◆ **PROBLEM STATEMENT**
With the pictures left out, reproduce exactly the lines running from the line with "Instruction: Open Constraint Settings" to the last line of the material below.
*** PROVIDED ENTRIES ***
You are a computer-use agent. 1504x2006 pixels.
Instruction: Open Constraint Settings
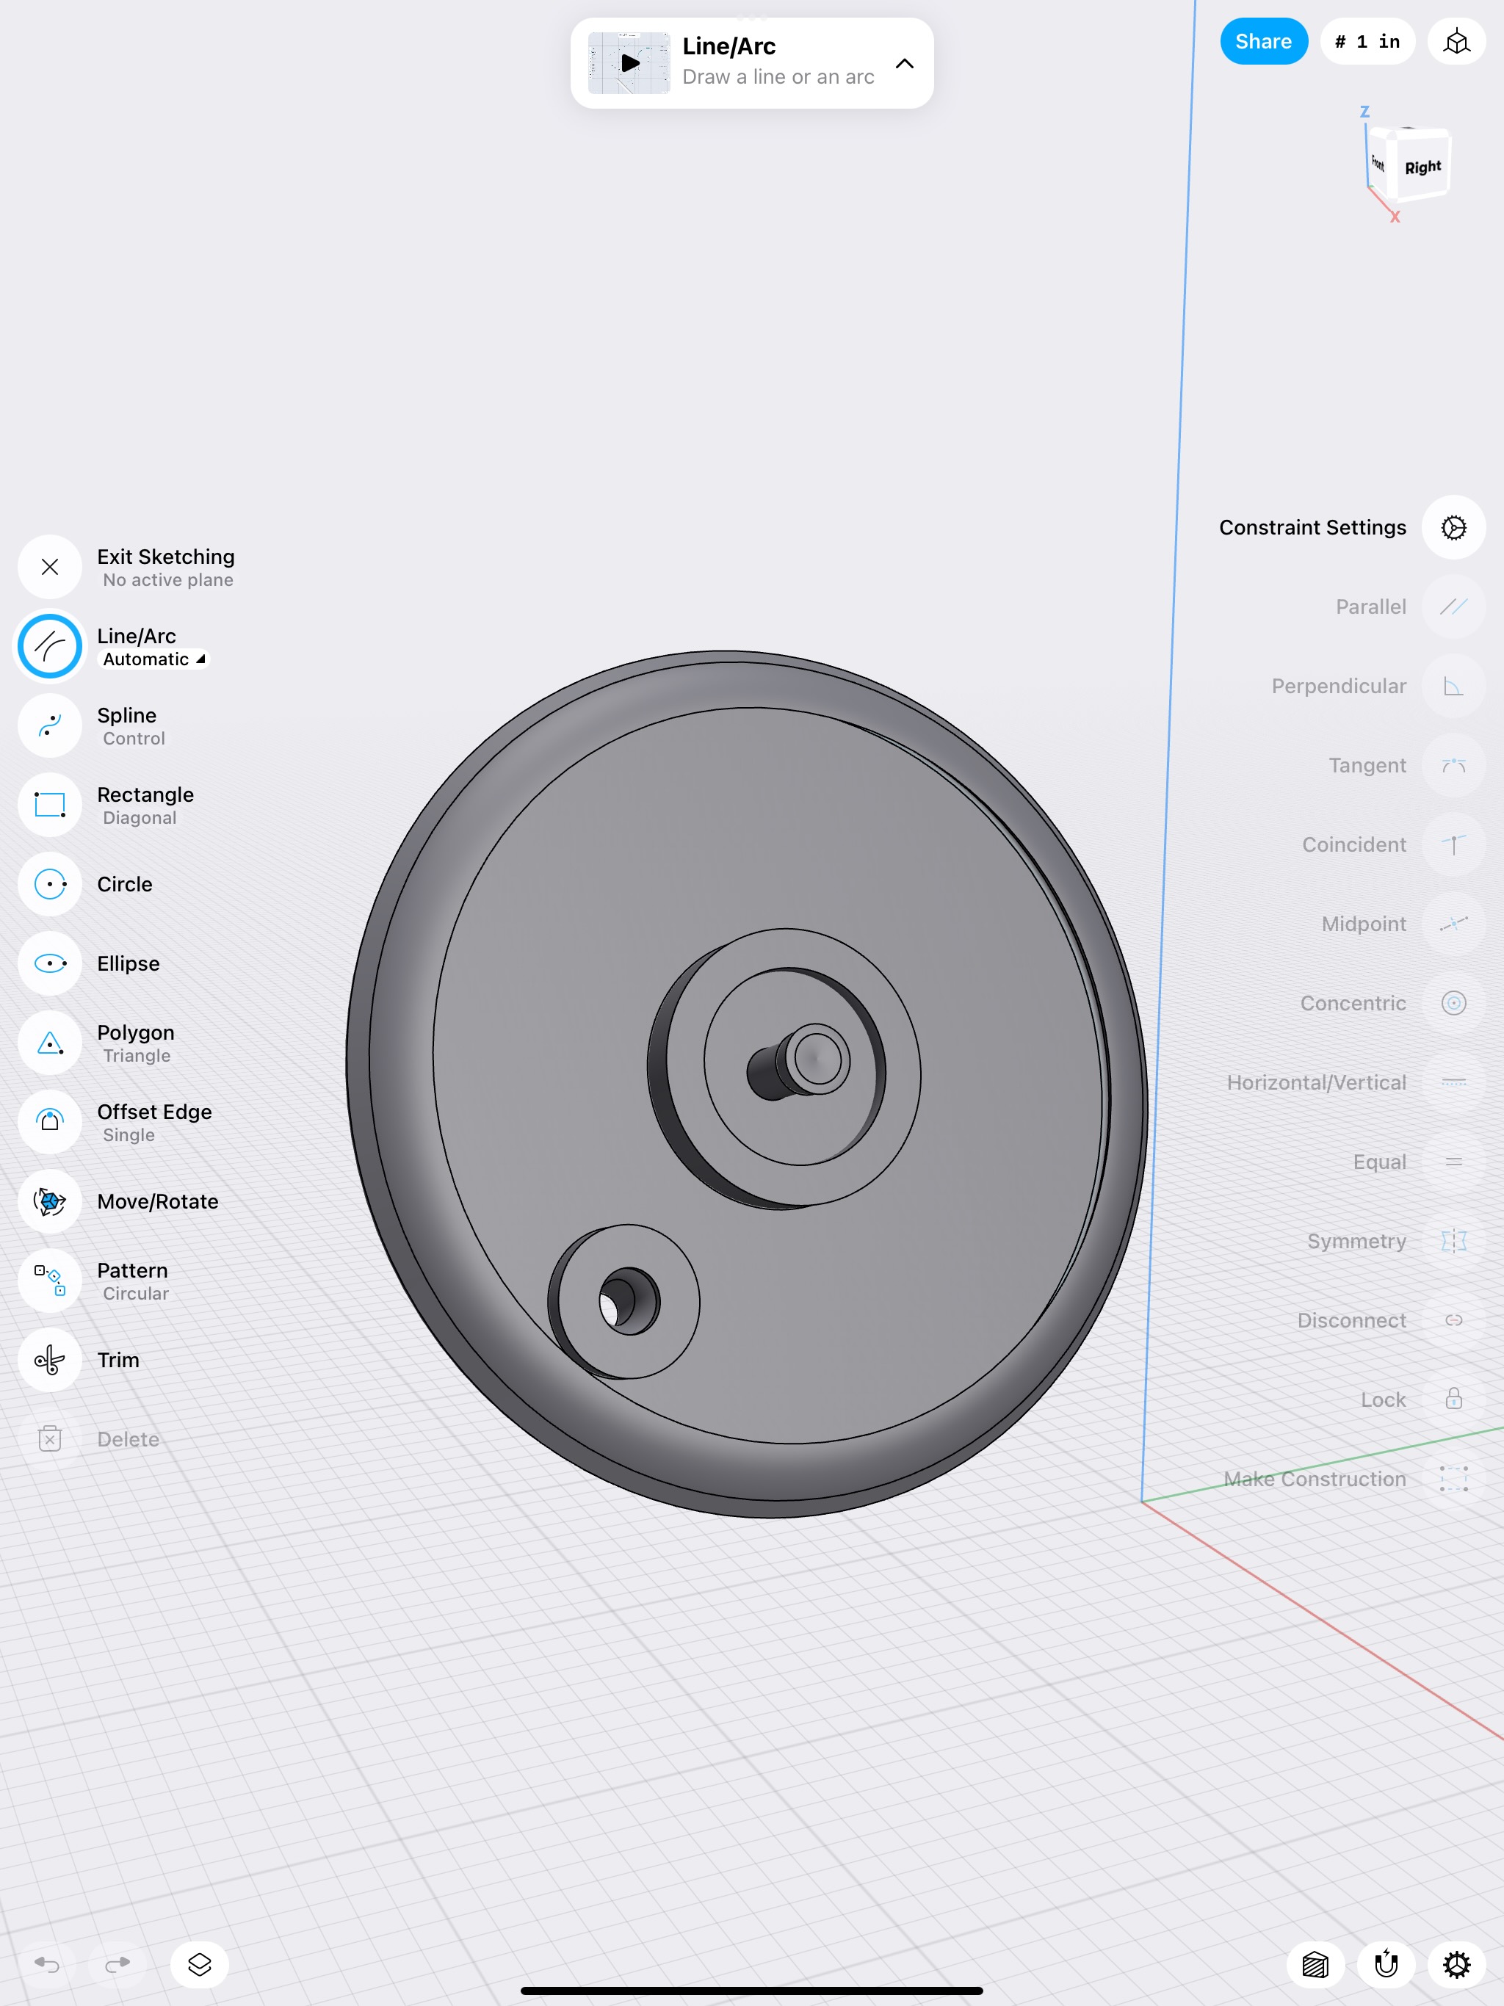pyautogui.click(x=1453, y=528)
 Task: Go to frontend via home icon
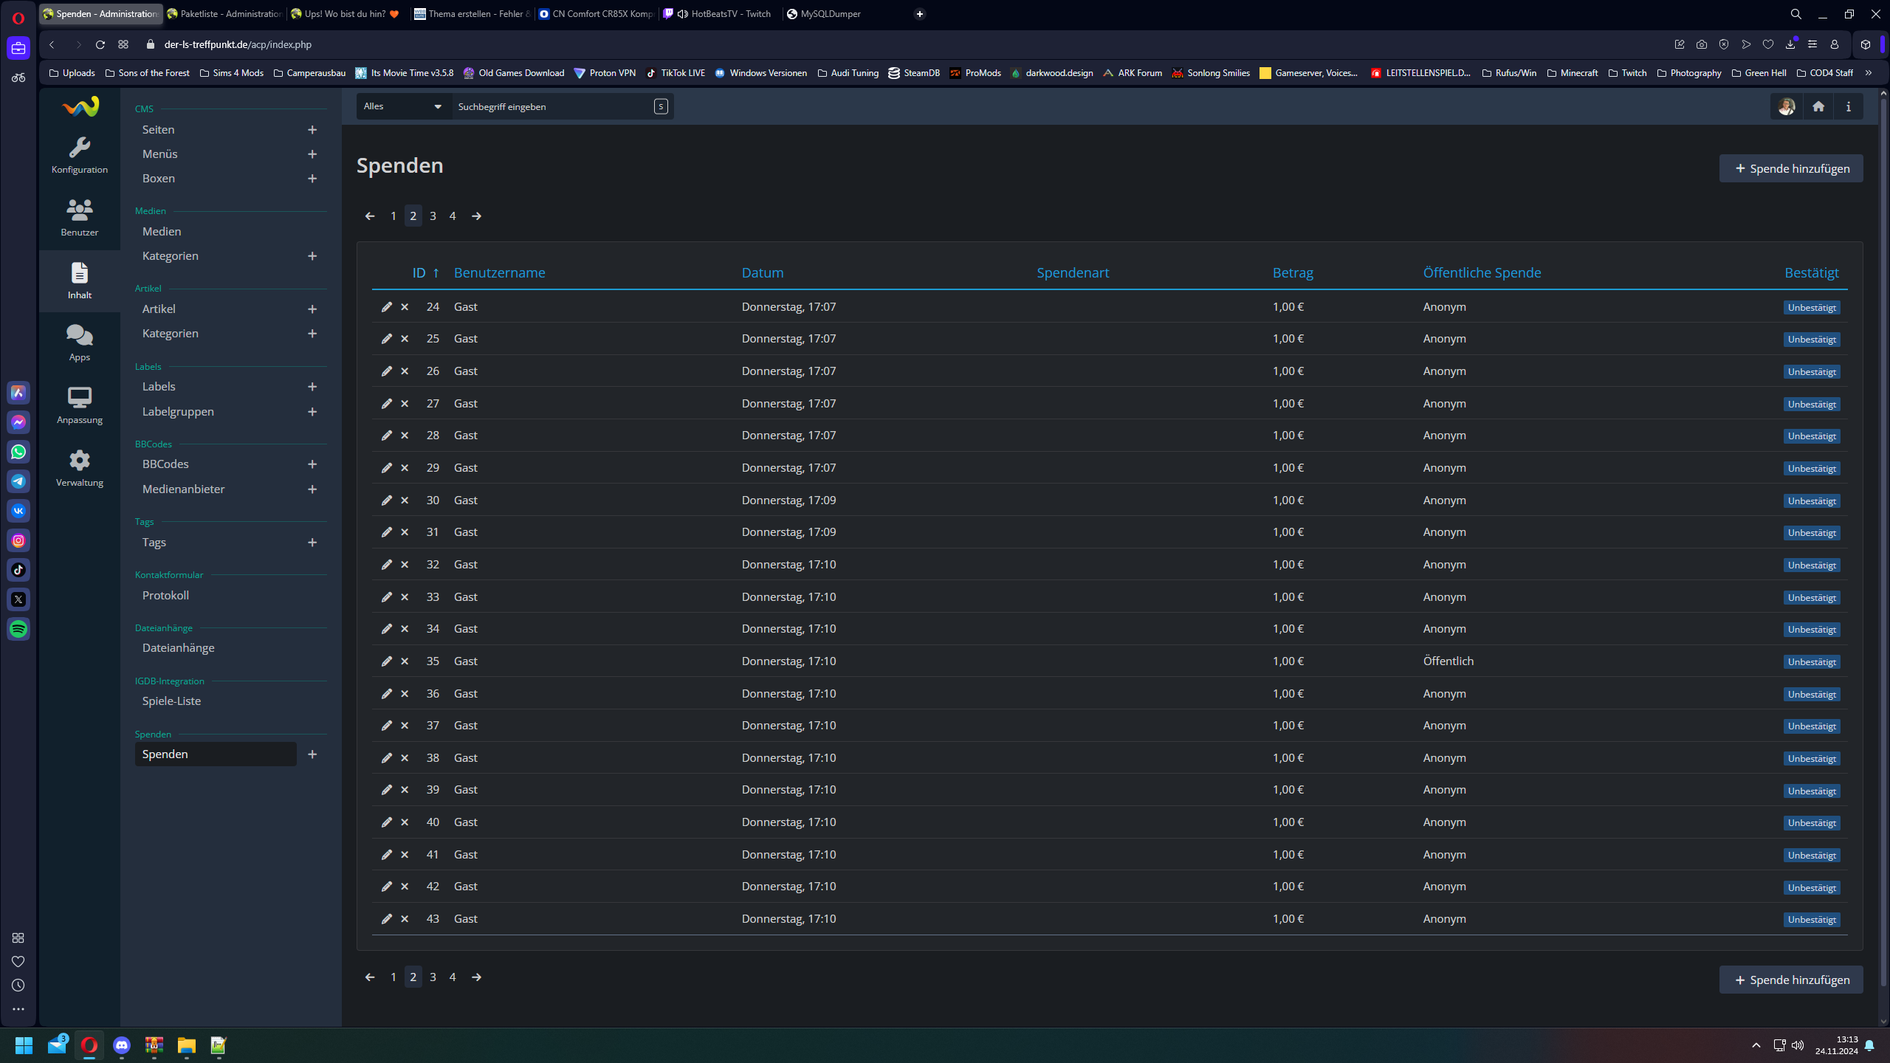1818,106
***
◆ **RESPONSE FOR THIS EXERCISE**
Instruction: Open Constraint Settings
pyautogui.click(x=1453, y=528)
 Task: Go to frontend via home icon
1818,106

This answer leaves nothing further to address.